La Responsabilité Sociétale des Entreprises (RSE) en Afrique souffre aujourd’hui d’un manque de cohérence et d’harmonisation. Les initiatives restent sectorielles, fragmentées et souvent volontaires, ce qui limite leur portée et leur capacité à transformer durablement les économies. Or, dans un contexte où les défis sociaux et environnementaux s’intensifient, il est impératif de dépasser cette approche dispersée pour instaurer un cadre réglementaire commun, solide et structurant.
L’expérience en cours au sein de l’UEMOA, qui réfléchit à un cadre communautaire ESG/RSE, démontre que l’harmonisation est non seulement possible mais nécessaire. Un tel cadre permettrait d’éviter les disparités entre pays, de renforcer l’attractivité économique et de donner aux investisseurs internationaux une visibilité claire sur les règles applicables. Sans cette harmonisation, la RSE risque de rester une pratique marginale, cantonnée à quelques grandes entreprises soucieuses de leur image.
Le caractère volontaire de la RSE, tel qu’il est pratiqué aujourd’hui, se traduit par des actions sociétales et environnementales souvent symboliques et peu structurantes. Pour créer de véritables cercles vertueux de valeur partagée, il est urgent de mettre en place des cadres juridiques qui soient :
- Inclusifs : toutes les entreprises, grandes ou petites, doivent être concernées ;
- Coercitifs : des obligations claires et des sanctions doivent garantir que la RSE devienne une norme et non une option ;
- Incitatifs : crédits d’impôts et allègements fiscaux doivent encourager les entreprises à investir dans des démarches durables.

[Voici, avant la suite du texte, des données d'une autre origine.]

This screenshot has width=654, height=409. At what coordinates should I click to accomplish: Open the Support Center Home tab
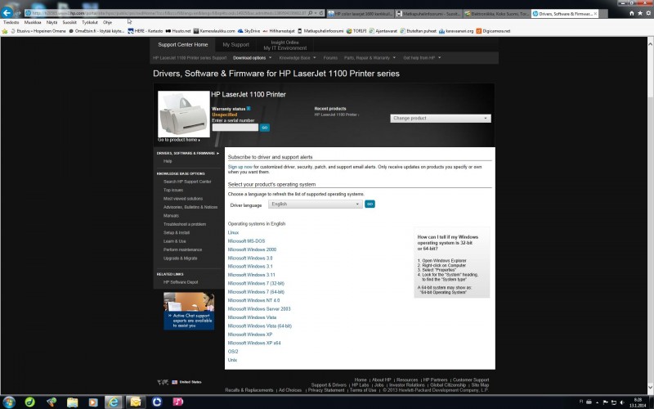tap(183, 44)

Ces cadres juridiques permettraient également d’intégrer les dimensions sociales et environnementales dans les statuts des entreprises, rendant la durabilité partie intégrante de leur identité juridique. Ils favoriseraient la création de Partenariats Publics-Privés RSE, sectoriels et territoriaux, où les grandes entreprises accompagneraient les PME dans leurs démarches de durabilité. Ce modèle collaboratif renforcerait l’impact collectif et consoliderait la valeur partagée au sein des économies africaines.
En définitive, la mise en place de cadres juridiques harmonisés et incitatifs n’est pas une option, mais une urgence. Elle conditionne la capacité de l’Afrique à transformer la RSE en un véritable levier de développement durable, inclusif et compétitif.